One of those things is the way society responds to when you are mugged. If you get mugged, people will feel sorry for you, if you go to the police, they will make a case out of it, if they catch whoever mugged you and it goes to court, its much easier to convince a jury and judge that whatever the person did was against the law, was wrong and deserves punishment.

Now look at what happens if you are raped in a society that teaches people that its your own responsibility not to get raped. For one, you will get a lot less support from your environment. In fact, the opposite quite often happens, where rape victims are bullied by their environments. They are sluts, put out easy, dirty whores, etc. And if they go to the police, all to often they do not find a helpful ear, but someone who treats with the high probability that you are lying, that you somehow wanted it or some other way that says its your own fault for getting raped. And then the courts. Well the conviction rates say it all. According to RAINN (Rape, Abuse & Incest National Network) 97% of the rapists don't spend a day in jail. Because its incredibly hard to convince jury's to convince that the rapist is the bad guy when society teaches that the rape victim is responsible for being raped.

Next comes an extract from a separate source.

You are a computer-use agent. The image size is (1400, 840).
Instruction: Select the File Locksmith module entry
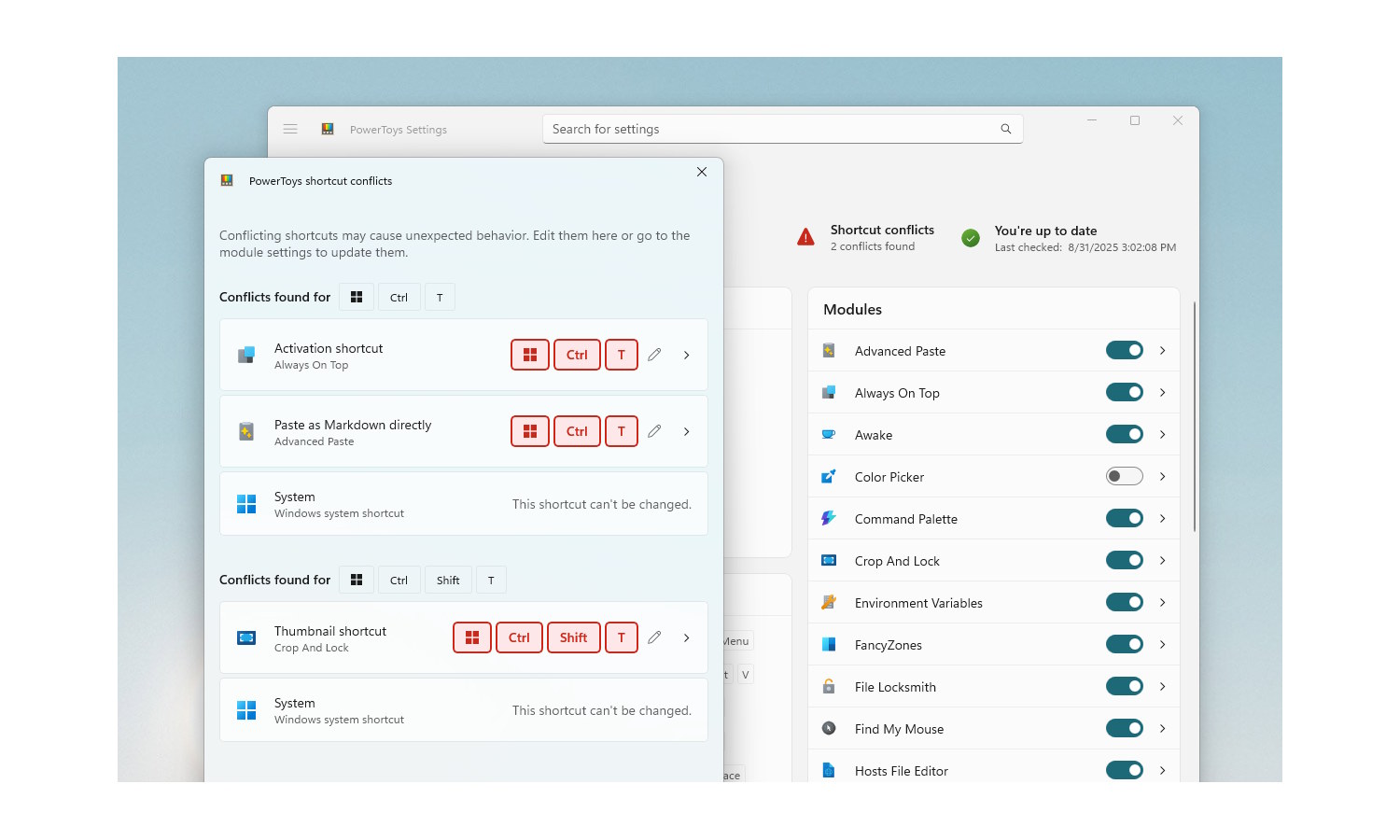coord(894,687)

Of course, that is not to say that you shouldn't teach people to be careful, because no matter what, crime is going to be a thing. But, in cases of rape, the emphasis lies so much on teaching people to avoid getting in situations that could result in rape, rather than teaching people that you shouldn't rape.

And really, if you think rape is just about lust just shows how little you know about rape. Sure, there are cases where its just a frat guy who wants sex and forces himself on some intoxicated girl at a frat party. But I think that kind of rape can be easily prevented exactly once we start teaching people its not okay to rape. Once it becomes easier to deal with people who rape, so they get send to jail sooner. Or marital rape, again, comes from the mistaken believe that women are responsible for their own safety and that marriage is somehow an automatic yes on the womens behalf to sex with their husband (and this does get some support from Christian cycles). Again, teach people 'don't rape' and the proper meaning of consensual sex and you can prevent a lot of it. The only kind of rapists that can never be prevented are the serial rapists, and their motives are far more complicated than simple lust.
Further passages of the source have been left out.